WHAT TO DO
When the line containing "Click list number 3 marker" appears in the entries below, begin printing there and stop after the line containing "Task: Open the Alemes sidebar icon"; print each of those lines exactly and no other line.

++++++++++

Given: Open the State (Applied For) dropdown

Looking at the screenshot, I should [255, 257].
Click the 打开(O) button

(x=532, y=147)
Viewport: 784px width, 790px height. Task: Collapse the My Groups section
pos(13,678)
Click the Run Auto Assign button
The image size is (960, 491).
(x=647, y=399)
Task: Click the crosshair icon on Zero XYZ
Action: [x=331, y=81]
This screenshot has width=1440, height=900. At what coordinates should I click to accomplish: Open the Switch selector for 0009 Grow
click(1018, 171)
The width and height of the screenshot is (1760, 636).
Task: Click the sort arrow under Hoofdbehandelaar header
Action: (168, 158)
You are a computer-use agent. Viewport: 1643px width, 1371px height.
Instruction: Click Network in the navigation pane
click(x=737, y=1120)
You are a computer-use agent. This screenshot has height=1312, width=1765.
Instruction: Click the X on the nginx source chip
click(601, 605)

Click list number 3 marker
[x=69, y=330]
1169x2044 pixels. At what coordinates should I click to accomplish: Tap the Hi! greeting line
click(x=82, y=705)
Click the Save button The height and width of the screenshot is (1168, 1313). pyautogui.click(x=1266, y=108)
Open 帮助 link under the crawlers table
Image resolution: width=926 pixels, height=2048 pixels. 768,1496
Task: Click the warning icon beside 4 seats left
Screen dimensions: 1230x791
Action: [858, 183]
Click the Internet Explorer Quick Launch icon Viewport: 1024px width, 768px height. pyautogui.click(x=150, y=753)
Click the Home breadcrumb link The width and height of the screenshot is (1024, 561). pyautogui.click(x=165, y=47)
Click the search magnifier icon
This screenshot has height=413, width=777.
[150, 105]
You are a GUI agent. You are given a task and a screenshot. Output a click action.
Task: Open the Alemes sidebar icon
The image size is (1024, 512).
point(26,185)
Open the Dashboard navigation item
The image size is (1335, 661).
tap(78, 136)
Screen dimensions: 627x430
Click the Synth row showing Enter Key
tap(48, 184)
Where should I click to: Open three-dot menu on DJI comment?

++++++++++

ANSWER BOX
Click list number 3 marker
[x=69, y=330]
1169x2044 pixels. At what coordinates should I click to accomplish: Tap the Hi! greeting line
click(x=82, y=705)
Click the Save button The height and width of the screenshot is (1168, 1313). pyautogui.click(x=1266, y=108)
Open 帮助 link under the crawlers table
Image resolution: width=926 pixels, height=2048 pixels. 768,1496
Task: Click the warning icon beside 4 seats left
Screen dimensions: 1230x791
Action: [858, 183]
Click the Internet Explorer Quick Launch icon Viewport: 1024px width, 768px height. pyautogui.click(x=150, y=753)
Click the Home breadcrumb link The width and height of the screenshot is (1024, 561). pyautogui.click(x=165, y=47)
Click the search magnifier icon
This screenshot has height=413, width=777.
[150, 105]
You are a GUI agent. You are given a task and a screenshot. Output a click action.
Task: Open the Alemes sidebar icon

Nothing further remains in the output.